Social Enterprise Assists in Filling Post-Pandemic Workforce Gaps
With its world-renowned beaches, sprawling hills and canyons, and of course, Disneyland, Orange County is home to a wealth of hotels, restaurants, and cutting-edge hospitals that belie its small size and make it one of Southern California’s most robust workforce regions.
Over the past decade, however, local affordable housing inventory has seen a steady decline, while rents have been on the incline, leading to OC’s young and essential workforce being priced out and edged out. Adding to these pre-pandemic challenges, the impact of COVID-19 has been a crisis within a crisis for our neighbors who are experiencing poverty, homelessness, and/or are justice impacted. Without the workforce engine that powers the OC economy, the health and future of our community is at risk.
According to the Orange County Business Council’s 2020-2021 Community Indicators Report, “Orange County’s unemployment rate rose from 2.9 percent in January 2020 to 12.3 percent in July 2020, an improvement from 13.8 percent in April 2020. As one might imagine, the pandemic transformed job hiring in the county. July 2020 saw only 80,877 unique job postings compared to 140,585 in July 2019, a decline of 42 percent, or just under 60,000 jobs.” Finding sustainable employment is already an uphill battle for our most vulnerable neighbors. With Orange County seeing an expected average unemployment rate of 8% through the beginning of 2021, many OC individuals and families face the threat of homelessness.
Industries such as retail, food service, and hospitality account for 51% of the COVID-related mass layoffs in California.
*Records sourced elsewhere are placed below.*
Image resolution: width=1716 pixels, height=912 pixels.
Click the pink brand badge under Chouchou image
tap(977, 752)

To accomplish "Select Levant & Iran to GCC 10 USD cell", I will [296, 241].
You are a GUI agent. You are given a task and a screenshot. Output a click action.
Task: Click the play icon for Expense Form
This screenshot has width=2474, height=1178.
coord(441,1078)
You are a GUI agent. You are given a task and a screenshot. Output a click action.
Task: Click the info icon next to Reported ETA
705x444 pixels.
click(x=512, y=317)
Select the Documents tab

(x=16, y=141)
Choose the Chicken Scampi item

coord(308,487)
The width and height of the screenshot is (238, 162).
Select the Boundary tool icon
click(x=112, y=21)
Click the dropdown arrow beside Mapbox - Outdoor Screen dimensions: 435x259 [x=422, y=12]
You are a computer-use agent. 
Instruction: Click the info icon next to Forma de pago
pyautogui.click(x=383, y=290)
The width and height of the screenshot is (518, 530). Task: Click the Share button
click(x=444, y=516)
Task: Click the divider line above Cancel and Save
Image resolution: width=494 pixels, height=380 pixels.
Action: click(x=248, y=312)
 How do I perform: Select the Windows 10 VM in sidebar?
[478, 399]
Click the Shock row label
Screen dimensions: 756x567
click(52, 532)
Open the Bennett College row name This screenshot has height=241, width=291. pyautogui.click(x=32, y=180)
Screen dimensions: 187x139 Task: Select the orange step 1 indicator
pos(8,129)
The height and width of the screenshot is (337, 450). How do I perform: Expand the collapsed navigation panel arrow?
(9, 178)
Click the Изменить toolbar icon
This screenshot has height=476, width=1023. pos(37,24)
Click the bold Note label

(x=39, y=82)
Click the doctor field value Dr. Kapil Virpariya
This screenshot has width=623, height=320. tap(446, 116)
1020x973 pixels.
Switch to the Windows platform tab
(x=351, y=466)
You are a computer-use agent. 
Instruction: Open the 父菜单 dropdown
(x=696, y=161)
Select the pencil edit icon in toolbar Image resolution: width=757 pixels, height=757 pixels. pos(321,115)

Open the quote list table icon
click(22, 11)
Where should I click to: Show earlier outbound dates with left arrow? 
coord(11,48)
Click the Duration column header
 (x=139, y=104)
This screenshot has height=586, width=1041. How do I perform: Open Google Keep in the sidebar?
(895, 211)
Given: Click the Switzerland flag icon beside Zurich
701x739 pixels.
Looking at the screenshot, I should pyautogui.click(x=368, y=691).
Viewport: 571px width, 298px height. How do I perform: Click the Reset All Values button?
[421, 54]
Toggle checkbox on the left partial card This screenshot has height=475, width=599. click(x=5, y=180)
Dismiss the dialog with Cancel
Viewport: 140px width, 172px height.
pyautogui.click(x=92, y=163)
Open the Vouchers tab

Orange County’s largest employer, Disneyland, shuttered for over a year, laying off or furloughing thousands. It is still unknown if retail, food service, and hospitality jobs will return to where they were pre-pandemic. Among unsheltered adults experiencing homelessness for the first time, 59% cite economic hardship as the cause. Job loss or insecurity because of the COVID-19 pandemic will lead to evictions or other housing loss, further accelerating the increase in homelessness. Strategies to prevent homelessness are central now and will continue to be so over the next several years as we recover from the devastation of COVID-19.
So, what can we do? Though there is no easy answer or quick fix, Orange County is a resilient community that cares about all of its residents. With community support and an array of innovative programs and resources available to help us weather this storm, we will bounce back and continue to grow and thrive.
Chrysalis is one of our community resources. Since November 2018, the Chrysalis center in Orange County has helped nearly 400 people secure full-time, sustainable jobs. In addition, nearly 30 employer partners, including Disneyland Resort, Honda Center, Thermal-Vac Technology, and Roger’s Gardens have hired Chrysalis clients.
Along with its core employment program, however, Chrysalis has been a trend-setter in the field of employment social enterprise with Chrysalis Enterprises (CE). For those with significant barriers to employment, CE offers paid, transitional employment with in-house businesses – including a staffing agency, a street maintenance company, and Roads, a program in partnership with Caltrans.
and the Butte County Office of Education, which employs people with justice system involvement to do litter abatement and freeway maintenance – to get them started on the road to permanent, outside employment. Transitional jobs deliver marketable experience and occupational skills while providing a closely supervised, supportive working environment that allows clients to demonstrate and practice their hard and soft skills.
CE workers participate in the program for three to twelve months, while simultaneously continuing their job search. Since opening their doors in Orange County, CE clients have worked 44,531 hours and earned a wage of between $15.00 and $16.00 per hour. This social enterprise model works to ensure a successful transition to outside employment and is designed to see people through tough times, usher them into their next phases, and prevent or break the cycle of homelessness and poverty.
The economic recovery from this pandemic will not be simple. But Chrysalis’ 37 years of experience proves that an investment in employment social enterprises can help even the most vulnerable people find jobs and get on a path to self-sufficiency. Embracing this model will help Orange County focus on the infrastructure of our communities, preventing a further escalation of the homelessness crisis, and maintaining a community where everyone has the opportunity to work and thrive.